Alice, on the other hand, needs some different skills. Software is necessarily precise and requires exact specifications, but there won’t be any exact specifications of anything when a company like LinkedIn is just getting started. And what specifications there are will probably be revised beyond all recognition as the founders and employees learn more about their business needs. Alice needs to answer questions such as, “What is a person’s professional identity?”, “What activities are valuable to someone who is trying to advance professionally?” and so on. These questions can’t be given vague answers, because at the end of the day, they have to be implemented in a precise way, and an entire infrastructure has to be built to support those answers. In an important way, Alice’s job is far more demanding than Bob’s, because she’s not merely implementing solutions to pre-specified problems; she has to make the problems precise enough to be given practical answers in the first place. Then she’s got to implement them in a way that will enable her to revise those answers later, since they’ll probably not be quite right.

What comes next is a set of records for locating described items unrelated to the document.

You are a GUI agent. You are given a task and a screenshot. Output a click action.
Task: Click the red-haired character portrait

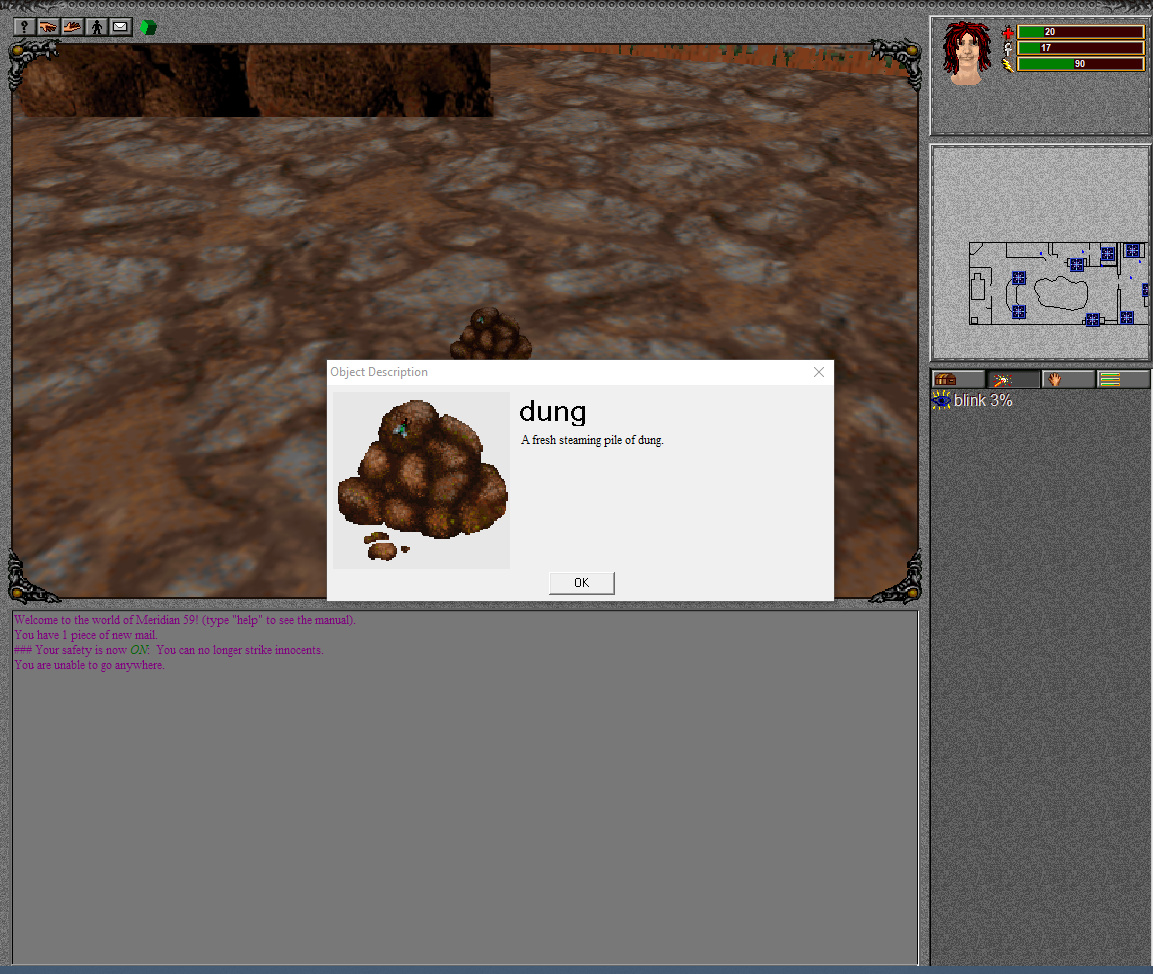967,54
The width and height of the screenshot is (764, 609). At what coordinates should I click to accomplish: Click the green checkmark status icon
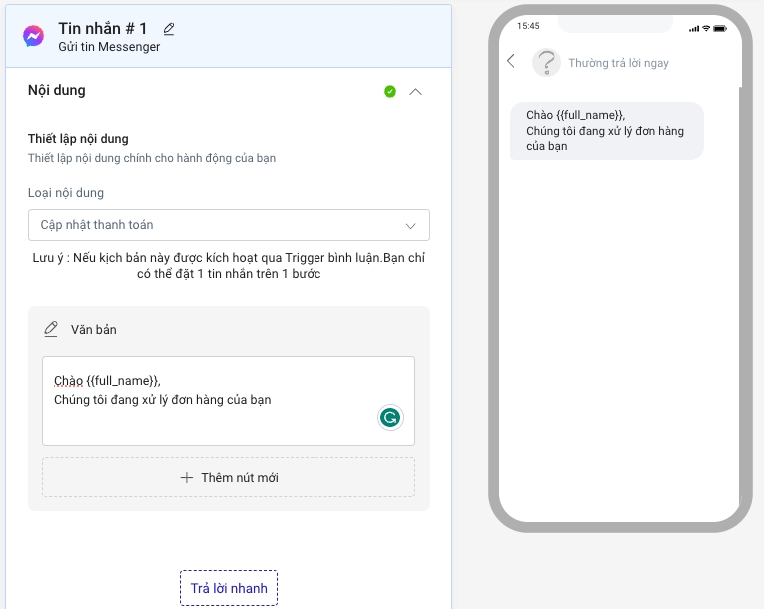click(390, 91)
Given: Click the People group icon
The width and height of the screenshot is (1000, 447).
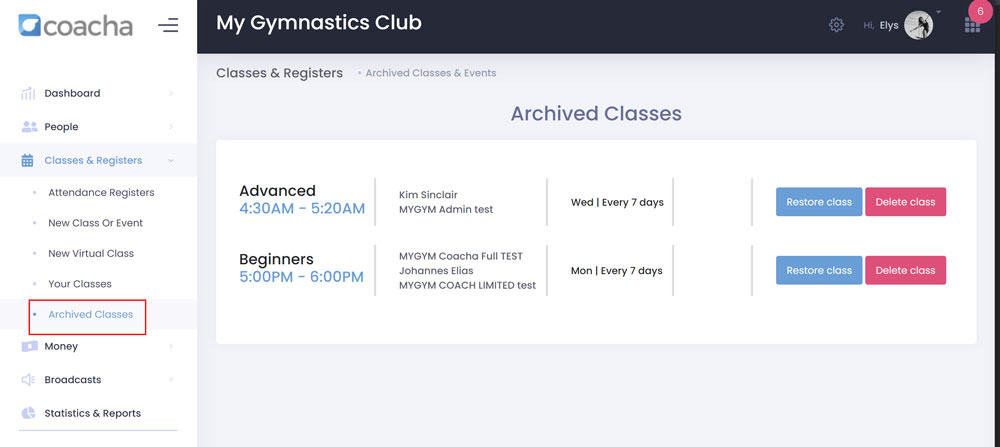Looking at the screenshot, I should coord(29,127).
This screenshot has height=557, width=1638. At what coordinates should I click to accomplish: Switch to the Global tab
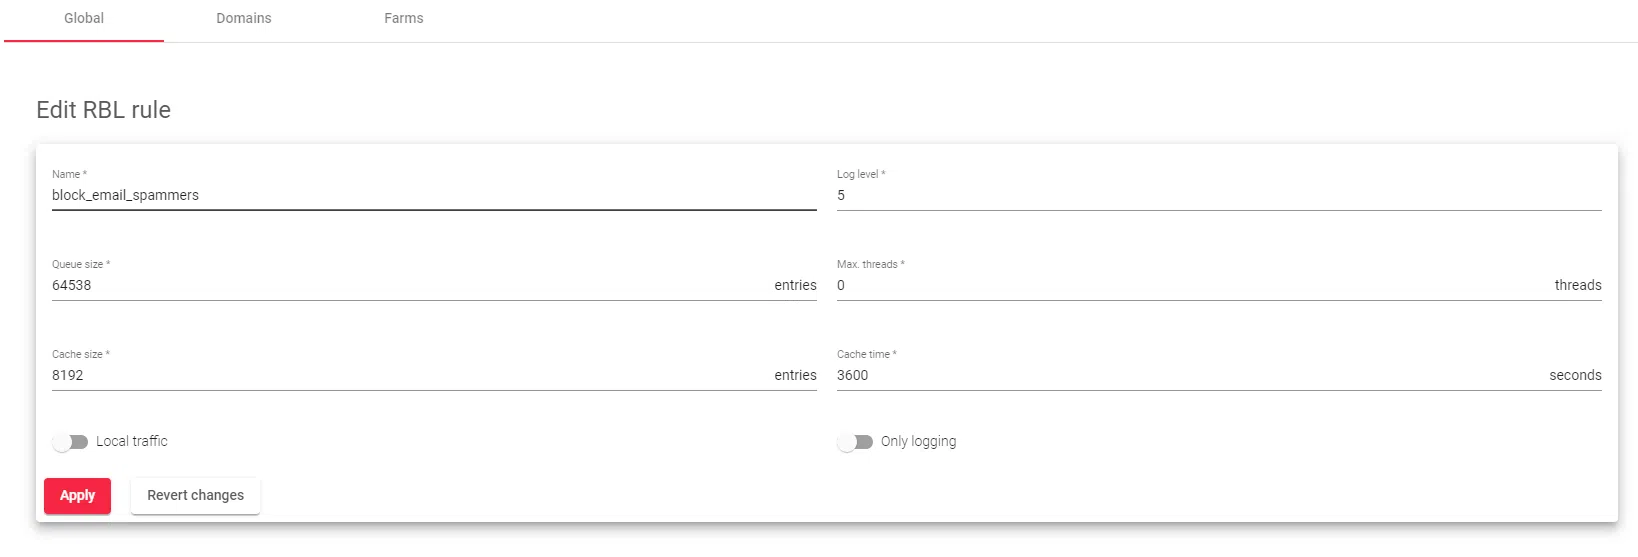(x=84, y=19)

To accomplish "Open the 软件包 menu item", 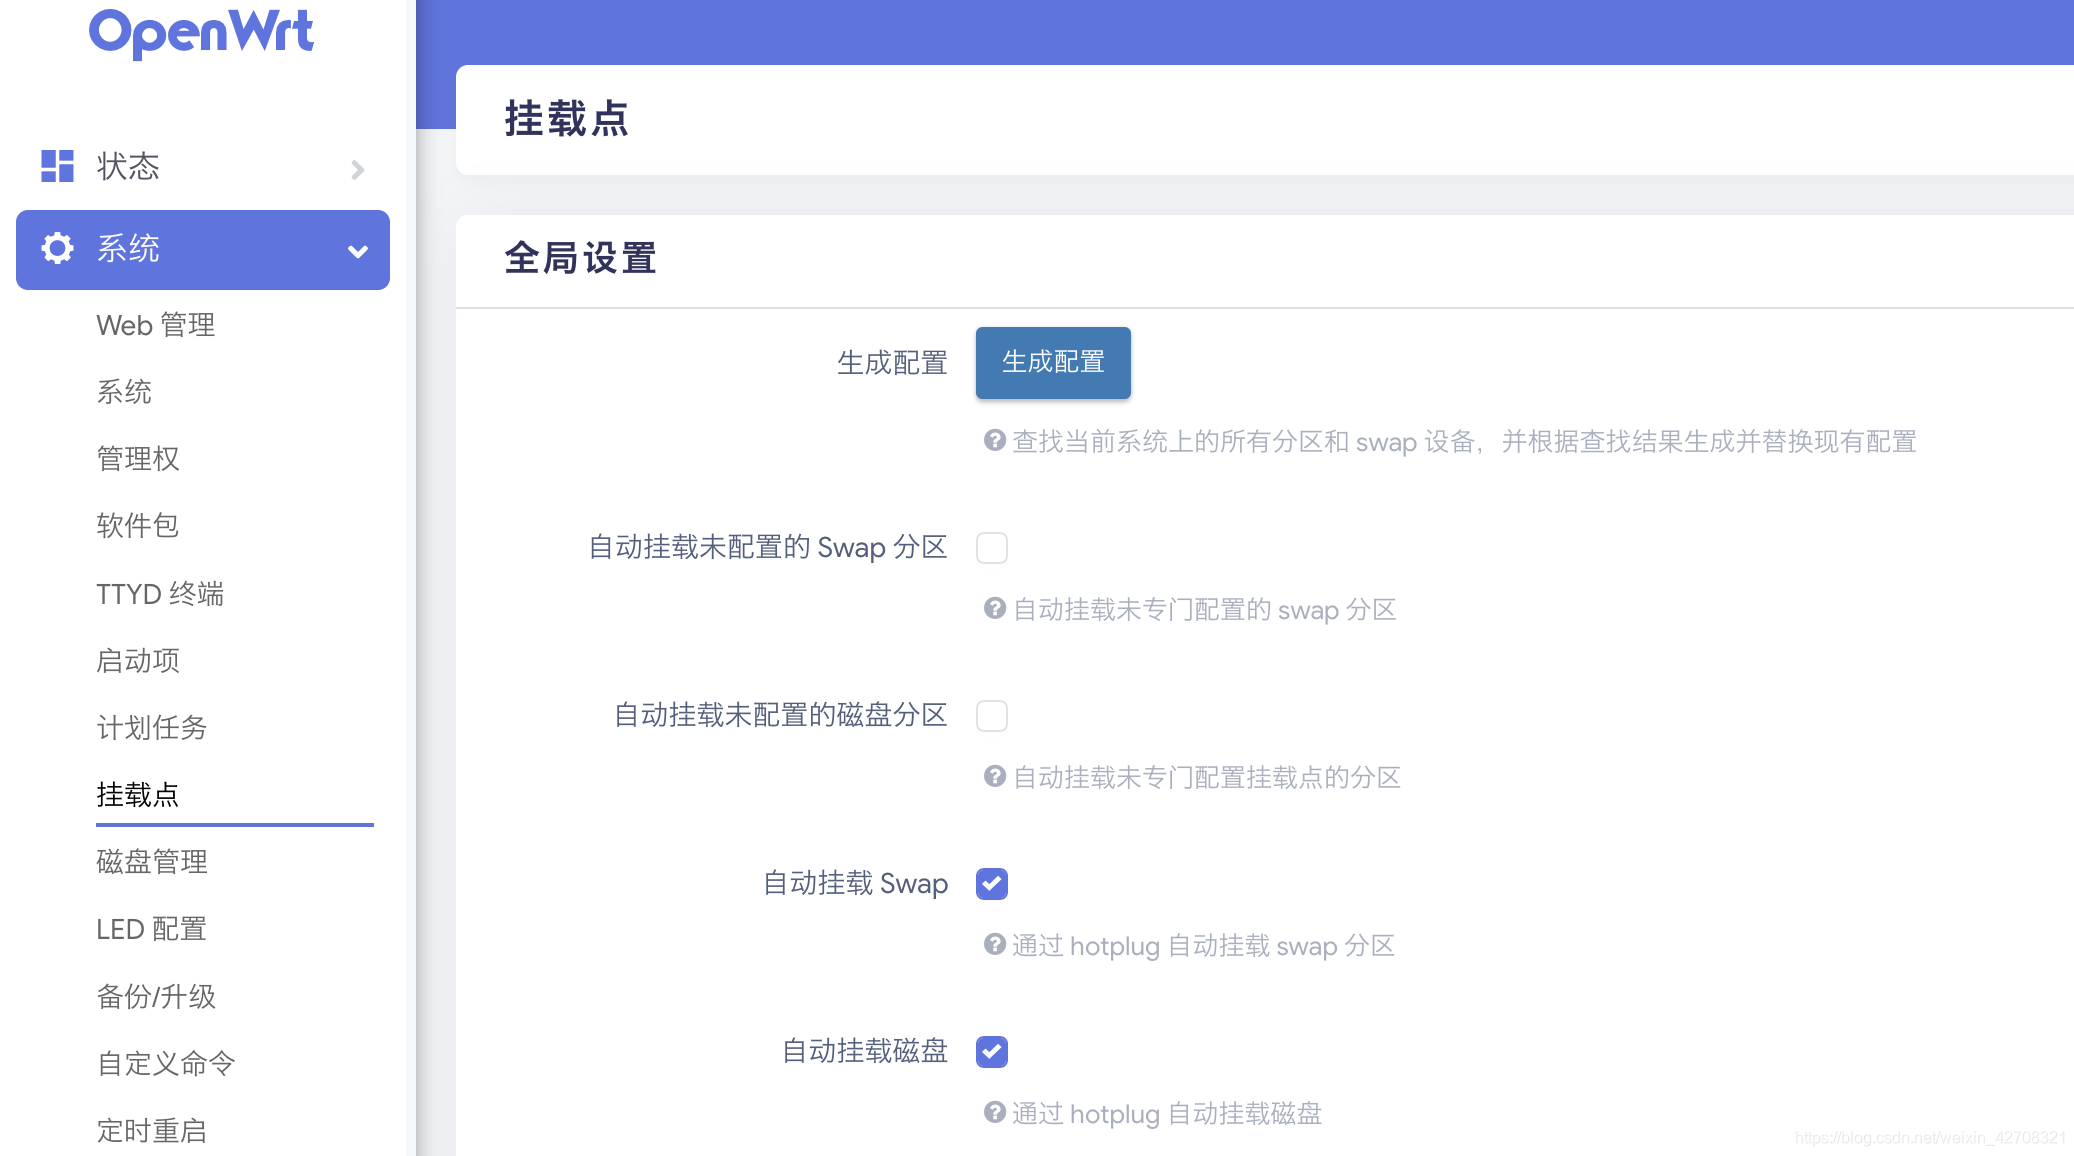I will (137, 526).

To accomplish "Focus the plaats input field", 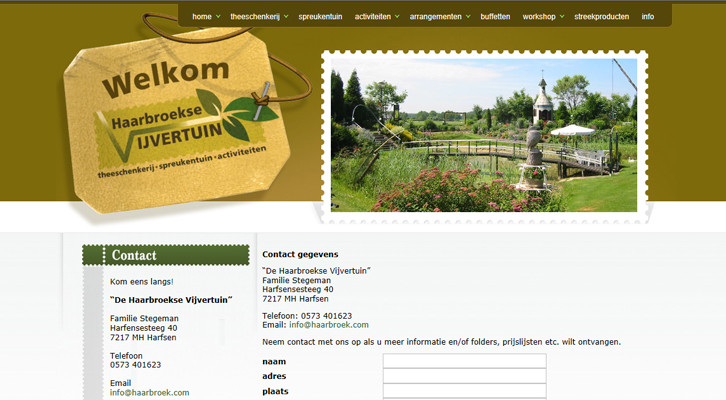I will pos(464,391).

To continue the example, I’d confidently guess that one of Hoffman’s early insights was that a big part of one’s professional identity comprises who you know — in other words, your professional network. Your professional identity not only includes your resume and qualifications, but also anything you write about issues in your profession. These answers are good ones for LinkedIn because they can be implemented in a computer program. They enable us to move from a vague intuition about one’s “professional identity” (whatever that is) to a specifiable solution.

Examples of this transformation of vague idea into precise implementation are easy to find. For instance, people want to stay in touch with their “friends”. But what’s a “friend”? The answer is that a “friend” is someone with whom you’ve mutually agreed to share information. Hence, Facebook. People also want to be able to search for “authoritative” web pages, but what does “authoritative” mean? Sergey Brin and Larry Page’s answer was that an “authoritative” web page is a page that’s been linked-to from many other “authoritative” web pages. That answer can be precisely implemented as Google’s PageRank algorithm.

What all of these incredible success stories have in common is that they’re examples of taking a vague idea and transforming it into something precise. But that skill is very difficult to learn, and it’s exceedingly rare — which is probably why we know the names of people who have it (e.g. Zuckerberg, Hoffman, Brin, and Page). But analytic philosophy is all about taking vague ideas and coming up with precise formulations of them. It’s about creating the right conceptual framework for one’s ideas, and communicating that framework in such a way that it can be unambiguously understood by others.

Not surprisingly, this distinction between operating within a framework and thinking about conceptual frameworks has long been a topic in philosophy (see Carnap’s “Empiricism, Semantics, and Ontology”). The distinction is important, and it’s also highly practical. Once you become aware of the fact that Alice needs skills that go beyond Bob’s, you can avoid making a lot of mistakes. You can focus on the hard work of learning how to build the right framework for answering vague questions. And if you’re running a business, you can avoid the mistaken assumption that Bob and Alice are interchangeable.